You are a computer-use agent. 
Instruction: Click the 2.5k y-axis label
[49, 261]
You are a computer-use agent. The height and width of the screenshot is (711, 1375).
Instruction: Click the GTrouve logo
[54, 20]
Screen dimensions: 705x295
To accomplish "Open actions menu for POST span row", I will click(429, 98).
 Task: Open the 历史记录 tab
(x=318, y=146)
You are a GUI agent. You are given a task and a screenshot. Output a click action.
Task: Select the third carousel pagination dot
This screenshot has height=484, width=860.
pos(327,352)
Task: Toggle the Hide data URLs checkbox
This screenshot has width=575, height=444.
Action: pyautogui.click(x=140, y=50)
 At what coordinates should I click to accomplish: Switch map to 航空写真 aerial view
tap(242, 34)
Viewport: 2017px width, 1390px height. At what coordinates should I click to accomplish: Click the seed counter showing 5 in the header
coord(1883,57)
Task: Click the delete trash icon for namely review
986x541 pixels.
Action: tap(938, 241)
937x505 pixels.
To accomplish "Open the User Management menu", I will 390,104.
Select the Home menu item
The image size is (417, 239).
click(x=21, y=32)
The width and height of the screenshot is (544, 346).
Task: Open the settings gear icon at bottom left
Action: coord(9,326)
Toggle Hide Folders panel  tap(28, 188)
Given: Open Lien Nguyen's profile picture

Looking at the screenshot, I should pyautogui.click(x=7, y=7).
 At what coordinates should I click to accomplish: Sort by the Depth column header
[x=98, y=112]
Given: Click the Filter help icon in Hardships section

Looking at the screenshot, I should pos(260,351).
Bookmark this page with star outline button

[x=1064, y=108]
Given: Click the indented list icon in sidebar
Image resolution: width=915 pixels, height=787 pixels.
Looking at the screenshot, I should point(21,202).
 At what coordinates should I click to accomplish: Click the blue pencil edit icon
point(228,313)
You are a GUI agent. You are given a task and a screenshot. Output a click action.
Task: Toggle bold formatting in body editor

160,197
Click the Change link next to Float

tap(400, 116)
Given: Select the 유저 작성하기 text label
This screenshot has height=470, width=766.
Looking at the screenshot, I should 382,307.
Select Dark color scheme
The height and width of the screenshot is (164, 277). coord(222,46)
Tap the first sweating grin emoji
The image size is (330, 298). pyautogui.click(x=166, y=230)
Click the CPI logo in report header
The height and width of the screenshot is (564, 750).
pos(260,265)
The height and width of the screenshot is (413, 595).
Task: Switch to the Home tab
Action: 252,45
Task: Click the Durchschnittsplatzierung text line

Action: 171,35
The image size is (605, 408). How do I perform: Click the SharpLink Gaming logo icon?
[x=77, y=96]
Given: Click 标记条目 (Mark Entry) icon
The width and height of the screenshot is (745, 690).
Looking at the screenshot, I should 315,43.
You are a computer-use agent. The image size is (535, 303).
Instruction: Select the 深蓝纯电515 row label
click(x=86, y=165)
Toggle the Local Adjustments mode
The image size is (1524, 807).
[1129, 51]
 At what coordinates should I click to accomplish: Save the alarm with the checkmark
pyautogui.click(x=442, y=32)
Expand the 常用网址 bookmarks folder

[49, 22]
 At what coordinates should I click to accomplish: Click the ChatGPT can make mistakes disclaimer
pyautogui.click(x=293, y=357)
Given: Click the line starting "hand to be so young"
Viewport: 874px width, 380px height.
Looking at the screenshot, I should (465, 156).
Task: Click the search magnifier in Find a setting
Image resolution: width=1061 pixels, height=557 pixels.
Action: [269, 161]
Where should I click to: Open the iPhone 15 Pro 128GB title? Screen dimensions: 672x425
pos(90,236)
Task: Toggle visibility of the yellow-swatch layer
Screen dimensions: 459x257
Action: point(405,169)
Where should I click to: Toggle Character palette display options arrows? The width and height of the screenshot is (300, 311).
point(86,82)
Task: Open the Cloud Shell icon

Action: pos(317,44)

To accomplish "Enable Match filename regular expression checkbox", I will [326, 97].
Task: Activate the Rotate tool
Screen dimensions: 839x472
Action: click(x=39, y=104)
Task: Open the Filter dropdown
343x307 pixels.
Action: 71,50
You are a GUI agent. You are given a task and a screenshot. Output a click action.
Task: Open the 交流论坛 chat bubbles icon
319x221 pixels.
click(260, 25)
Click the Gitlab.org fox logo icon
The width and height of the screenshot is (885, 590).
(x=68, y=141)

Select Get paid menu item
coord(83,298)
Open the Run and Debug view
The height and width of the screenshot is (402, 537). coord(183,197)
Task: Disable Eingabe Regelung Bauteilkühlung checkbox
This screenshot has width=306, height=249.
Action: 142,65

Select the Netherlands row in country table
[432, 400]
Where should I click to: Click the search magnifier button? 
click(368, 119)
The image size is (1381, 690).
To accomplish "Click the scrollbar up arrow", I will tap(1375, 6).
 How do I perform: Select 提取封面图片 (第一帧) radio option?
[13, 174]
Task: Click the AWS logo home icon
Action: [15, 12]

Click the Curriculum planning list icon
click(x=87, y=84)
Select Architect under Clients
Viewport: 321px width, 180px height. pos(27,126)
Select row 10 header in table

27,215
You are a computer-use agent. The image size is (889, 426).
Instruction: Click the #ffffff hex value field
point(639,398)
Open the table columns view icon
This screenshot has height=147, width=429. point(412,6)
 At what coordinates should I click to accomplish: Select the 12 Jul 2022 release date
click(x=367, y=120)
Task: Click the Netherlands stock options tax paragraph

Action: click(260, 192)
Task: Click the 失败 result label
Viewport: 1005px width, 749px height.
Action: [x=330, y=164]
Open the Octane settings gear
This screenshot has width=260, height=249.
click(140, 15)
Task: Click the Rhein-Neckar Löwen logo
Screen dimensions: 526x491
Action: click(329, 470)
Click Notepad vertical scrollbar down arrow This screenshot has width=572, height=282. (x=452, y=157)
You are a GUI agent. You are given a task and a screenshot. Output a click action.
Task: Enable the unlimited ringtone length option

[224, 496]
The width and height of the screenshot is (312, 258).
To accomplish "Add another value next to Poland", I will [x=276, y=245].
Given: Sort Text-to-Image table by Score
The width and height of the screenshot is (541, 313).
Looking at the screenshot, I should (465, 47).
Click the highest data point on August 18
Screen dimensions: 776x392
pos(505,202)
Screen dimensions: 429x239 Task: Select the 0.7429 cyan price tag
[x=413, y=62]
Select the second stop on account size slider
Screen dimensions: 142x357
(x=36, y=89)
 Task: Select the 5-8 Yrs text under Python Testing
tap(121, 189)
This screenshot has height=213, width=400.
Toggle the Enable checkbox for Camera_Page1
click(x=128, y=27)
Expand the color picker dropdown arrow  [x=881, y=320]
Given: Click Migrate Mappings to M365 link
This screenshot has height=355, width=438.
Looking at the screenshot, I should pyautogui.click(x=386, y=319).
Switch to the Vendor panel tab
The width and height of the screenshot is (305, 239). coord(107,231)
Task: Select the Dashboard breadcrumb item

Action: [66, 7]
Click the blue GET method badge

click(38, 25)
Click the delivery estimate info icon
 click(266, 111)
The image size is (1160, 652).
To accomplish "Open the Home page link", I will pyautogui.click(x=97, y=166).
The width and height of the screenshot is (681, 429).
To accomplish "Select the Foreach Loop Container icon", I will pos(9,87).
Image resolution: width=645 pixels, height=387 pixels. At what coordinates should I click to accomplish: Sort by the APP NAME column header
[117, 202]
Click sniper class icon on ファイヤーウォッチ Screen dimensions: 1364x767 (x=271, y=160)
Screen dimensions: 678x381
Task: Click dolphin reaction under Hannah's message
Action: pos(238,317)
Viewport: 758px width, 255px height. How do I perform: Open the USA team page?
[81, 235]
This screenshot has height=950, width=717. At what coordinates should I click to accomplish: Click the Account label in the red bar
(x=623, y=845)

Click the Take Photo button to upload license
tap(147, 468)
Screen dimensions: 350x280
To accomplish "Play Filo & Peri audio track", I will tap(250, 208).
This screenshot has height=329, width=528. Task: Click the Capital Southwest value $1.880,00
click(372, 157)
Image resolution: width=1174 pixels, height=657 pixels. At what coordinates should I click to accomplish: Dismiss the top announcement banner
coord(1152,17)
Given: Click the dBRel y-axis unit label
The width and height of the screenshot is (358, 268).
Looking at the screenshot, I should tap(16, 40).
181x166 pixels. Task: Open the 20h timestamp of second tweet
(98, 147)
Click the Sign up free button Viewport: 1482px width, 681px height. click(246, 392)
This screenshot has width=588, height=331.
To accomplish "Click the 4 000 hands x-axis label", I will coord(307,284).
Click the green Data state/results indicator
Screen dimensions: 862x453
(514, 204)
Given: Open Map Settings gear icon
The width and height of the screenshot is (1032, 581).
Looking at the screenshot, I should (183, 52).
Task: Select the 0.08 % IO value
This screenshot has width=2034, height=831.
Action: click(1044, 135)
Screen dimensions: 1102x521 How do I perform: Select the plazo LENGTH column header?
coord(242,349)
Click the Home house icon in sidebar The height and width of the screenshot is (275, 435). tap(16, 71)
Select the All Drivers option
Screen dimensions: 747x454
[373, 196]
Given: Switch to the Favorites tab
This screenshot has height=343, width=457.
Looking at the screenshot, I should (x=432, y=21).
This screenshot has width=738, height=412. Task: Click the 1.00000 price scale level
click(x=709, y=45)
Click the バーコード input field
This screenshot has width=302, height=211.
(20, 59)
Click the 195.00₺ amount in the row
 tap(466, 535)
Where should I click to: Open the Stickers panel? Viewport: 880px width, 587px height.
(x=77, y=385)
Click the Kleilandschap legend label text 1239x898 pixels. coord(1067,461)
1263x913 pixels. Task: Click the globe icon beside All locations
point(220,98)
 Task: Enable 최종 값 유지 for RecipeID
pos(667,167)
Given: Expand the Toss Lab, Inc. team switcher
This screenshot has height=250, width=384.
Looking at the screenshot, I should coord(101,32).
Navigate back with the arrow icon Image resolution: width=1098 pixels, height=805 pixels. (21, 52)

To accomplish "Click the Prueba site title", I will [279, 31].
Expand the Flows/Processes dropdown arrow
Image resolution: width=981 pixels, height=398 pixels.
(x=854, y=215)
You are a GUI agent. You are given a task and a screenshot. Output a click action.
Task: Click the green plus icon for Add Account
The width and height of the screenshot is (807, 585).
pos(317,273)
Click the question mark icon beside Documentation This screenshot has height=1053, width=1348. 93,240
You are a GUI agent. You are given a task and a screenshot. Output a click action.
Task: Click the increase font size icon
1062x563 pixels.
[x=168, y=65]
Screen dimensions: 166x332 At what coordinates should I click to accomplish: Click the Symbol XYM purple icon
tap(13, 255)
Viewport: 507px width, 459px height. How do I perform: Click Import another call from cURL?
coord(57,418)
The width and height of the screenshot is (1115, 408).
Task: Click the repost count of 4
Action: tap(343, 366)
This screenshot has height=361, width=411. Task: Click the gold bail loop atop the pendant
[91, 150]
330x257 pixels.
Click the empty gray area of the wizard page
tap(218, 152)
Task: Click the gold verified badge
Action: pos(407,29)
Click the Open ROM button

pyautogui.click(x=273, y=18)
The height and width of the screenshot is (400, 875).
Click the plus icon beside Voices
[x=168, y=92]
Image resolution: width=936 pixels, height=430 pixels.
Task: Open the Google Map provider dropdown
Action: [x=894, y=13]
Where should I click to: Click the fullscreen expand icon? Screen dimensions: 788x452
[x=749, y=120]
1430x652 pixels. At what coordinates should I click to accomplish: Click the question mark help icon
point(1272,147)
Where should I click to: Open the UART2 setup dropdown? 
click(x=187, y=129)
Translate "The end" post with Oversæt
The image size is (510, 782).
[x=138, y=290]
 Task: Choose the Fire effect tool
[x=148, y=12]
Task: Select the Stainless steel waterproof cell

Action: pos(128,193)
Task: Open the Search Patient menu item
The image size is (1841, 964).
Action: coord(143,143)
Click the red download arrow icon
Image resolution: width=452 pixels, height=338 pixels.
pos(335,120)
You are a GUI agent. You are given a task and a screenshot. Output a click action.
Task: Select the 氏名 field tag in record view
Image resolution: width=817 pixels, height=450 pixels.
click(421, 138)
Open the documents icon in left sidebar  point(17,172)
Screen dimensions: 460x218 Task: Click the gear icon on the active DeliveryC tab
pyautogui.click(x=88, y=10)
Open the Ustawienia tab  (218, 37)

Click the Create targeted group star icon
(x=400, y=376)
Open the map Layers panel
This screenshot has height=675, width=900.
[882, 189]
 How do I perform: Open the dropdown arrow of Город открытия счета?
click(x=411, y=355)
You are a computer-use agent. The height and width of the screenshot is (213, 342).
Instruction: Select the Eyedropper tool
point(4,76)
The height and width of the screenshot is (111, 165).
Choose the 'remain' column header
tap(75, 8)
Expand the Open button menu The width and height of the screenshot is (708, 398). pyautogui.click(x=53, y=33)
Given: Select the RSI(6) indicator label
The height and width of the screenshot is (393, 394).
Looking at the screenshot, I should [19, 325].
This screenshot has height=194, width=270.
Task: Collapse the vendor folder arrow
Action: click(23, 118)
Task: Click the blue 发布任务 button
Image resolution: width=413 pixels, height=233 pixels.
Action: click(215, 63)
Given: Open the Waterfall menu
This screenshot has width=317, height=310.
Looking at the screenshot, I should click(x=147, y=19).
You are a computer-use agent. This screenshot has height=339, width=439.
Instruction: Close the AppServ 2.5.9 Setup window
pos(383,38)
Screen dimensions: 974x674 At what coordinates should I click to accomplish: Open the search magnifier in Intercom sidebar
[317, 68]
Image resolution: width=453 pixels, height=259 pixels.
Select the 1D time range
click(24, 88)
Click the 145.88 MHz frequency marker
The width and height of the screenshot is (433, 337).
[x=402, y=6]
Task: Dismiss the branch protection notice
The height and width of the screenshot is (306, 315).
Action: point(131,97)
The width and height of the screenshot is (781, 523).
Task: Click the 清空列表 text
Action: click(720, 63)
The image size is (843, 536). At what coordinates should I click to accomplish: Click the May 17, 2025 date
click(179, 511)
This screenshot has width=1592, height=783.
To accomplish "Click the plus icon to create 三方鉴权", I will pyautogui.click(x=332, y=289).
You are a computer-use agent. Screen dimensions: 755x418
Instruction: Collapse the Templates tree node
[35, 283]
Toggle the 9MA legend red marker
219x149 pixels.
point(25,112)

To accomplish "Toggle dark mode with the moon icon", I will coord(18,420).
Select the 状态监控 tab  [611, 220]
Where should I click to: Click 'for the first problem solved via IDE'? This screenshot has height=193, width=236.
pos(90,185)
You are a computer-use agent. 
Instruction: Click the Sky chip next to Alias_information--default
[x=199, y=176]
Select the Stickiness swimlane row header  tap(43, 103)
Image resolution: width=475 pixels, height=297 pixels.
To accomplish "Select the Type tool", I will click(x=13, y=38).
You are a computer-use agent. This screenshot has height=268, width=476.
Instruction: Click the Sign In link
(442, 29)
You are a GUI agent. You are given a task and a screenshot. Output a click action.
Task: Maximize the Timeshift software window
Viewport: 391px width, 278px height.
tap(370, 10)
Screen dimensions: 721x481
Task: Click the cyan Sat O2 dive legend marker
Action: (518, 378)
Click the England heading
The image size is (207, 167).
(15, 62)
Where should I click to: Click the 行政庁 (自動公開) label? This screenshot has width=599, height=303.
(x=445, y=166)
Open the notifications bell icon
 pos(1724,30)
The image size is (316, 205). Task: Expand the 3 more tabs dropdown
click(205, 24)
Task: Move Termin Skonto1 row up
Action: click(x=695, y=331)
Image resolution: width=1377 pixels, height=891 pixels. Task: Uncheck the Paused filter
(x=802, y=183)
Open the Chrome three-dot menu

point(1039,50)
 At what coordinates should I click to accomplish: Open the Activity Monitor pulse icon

The problem: Which of the lines above carry the string "Hide"? Pick them out and copy them.

Task answer:
Task: Toggle the Hide data URLs checkbox
Toggle Hide Folders panel  tap(28, 188)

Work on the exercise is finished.